Skip to content

Embedding Models

EmbedCache supports 22+ embedding models through the FastEmbed library.

Available Models

MiniLM Series

Lightweight models suitable for general-purpose use.

Model Dimensions Description
AllMiniLML6V2 384 Fast, general-purpose
AllMiniLML6V2Q 384 Quantized version
AllMiniLML12V2 384 Higher quality
AllMiniLML12V2Q 384 Quantized version

BGE Series (BAAI)

High-quality models from BAAI (Beijing Academy of AI).

Model Dimensions Description
BGESmallENV15 384 Small, fast, good quality
BGESmallENV15Q 384 Quantized version
BGEBaseENV15 768 Balanced size/quality
BGEBaseENV15Q 768 Quantized version
BGELargeENV15 1024 Highest quality BGE
BGELargeENV15Q 1024 Quantized version
BGESmallZHV15 512 Chinese language

Nomic Series

Models from Nomic AI.

Model Dimensions Description
NomicEmbedTextV1 768 Original Nomic model
NomicEmbedTextV15 768 Improved version
NomicEmbedTextV15Q 768 Quantized version

Multilingual E5 Series

Models supporting multiple languages.

Model Dimensions Description
MultilingualE5Small 384 Small multilingual
MultilingualE5Base 768 Base multilingual
MultilingualE5Large 1024 Large multilingual

Paraphrase Series

Optimized for paraphrase and similarity detection.

Model Dimensions Description
ParaphraseMLMiniLML12V2 384 MiniLM paraphrase
ParaphraseMLMiniLML12V2Q 384 Quantized version
ParaphraseMLMpnetBaseV2 768 MPNet paraphrase

MxbaiEmbed Series

Model Dimensions Description
MxbaiEmbedLargeV1 1024 Large embedding model
MxbaiEmbedLargeV1Q 1024 Quantized version

Enabling Models

Configure enabled models in your .env file:

ENABLED_MODELS=BGESmallENV15,AllMiniLML6V2,MultilingualE5Base

Memory Usage

Each enabled model consumes memory.

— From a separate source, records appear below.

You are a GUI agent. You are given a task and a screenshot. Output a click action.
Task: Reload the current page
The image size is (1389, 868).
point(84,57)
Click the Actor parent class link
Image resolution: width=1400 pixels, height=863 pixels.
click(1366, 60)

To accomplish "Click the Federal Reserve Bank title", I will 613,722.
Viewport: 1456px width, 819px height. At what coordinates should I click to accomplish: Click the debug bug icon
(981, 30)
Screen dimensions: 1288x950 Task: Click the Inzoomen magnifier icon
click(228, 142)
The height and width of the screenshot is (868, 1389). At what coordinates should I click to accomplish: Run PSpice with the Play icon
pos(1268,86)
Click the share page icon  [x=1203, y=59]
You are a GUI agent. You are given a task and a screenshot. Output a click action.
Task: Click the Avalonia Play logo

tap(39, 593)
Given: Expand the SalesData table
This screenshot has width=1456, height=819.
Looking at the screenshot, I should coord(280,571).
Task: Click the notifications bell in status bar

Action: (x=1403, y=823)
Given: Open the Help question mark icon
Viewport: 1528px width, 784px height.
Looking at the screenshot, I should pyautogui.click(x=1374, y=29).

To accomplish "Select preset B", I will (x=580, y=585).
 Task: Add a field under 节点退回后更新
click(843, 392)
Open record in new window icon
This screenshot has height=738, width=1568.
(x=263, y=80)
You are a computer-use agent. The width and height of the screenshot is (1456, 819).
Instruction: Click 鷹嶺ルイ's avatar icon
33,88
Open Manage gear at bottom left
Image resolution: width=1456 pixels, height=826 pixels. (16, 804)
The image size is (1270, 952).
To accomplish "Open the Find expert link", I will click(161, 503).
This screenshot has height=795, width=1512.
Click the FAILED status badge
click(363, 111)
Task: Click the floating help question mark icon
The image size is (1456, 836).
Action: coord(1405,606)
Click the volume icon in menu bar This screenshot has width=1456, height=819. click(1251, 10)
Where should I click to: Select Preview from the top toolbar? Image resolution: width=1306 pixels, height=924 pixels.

Only enable models you need.

Choosing a Model

By Use Case

Use Case Recommended Model
General search BGESmallENV15
High accuracy BGELargeENV15
Fast processing AllMiniLML6V2
Multilingual MultilingualE5Base
Low memory AllMiniLML6V2Q

By Language

Language Recommended Model
English BGESmallENV15
Chinese BGESmallZHV15
Multiple MultilingualE5Base

By Resource Constraints

Constraint Recommended Model
Low memory Quantized models (*Q)
Fast inference AllMiniLML6V2
Best quality BGELargeENV15

Model Comparison

# Benchmark different models
for model in AllMiniLML6V2 BGESmallENV15 BGEBaseENV15; do
  echo "Testing $model..."
  time curl -s -X POST http://localhost:8081/v1/embed \
    -H "Content-Type: application/json" \
    -d "{
      \"text\": [\"Test sentence for benchmarking.\"],
      \"config\": {
        \"chunking_type\": \"words\",
        \"chunking_size\": 512,
        \"embedding_model\": \"$model\"
      }
    }" > /dev/null
done

Quantized Models

Models ending in Q are quantized versions that:

  • Use less memory
  • Are slightly faster
  • Have marginally lower quality

Use quantized models when:

  • Running on memory-constrained systems
  • Processing high volumes
  • Quality requirements are flexible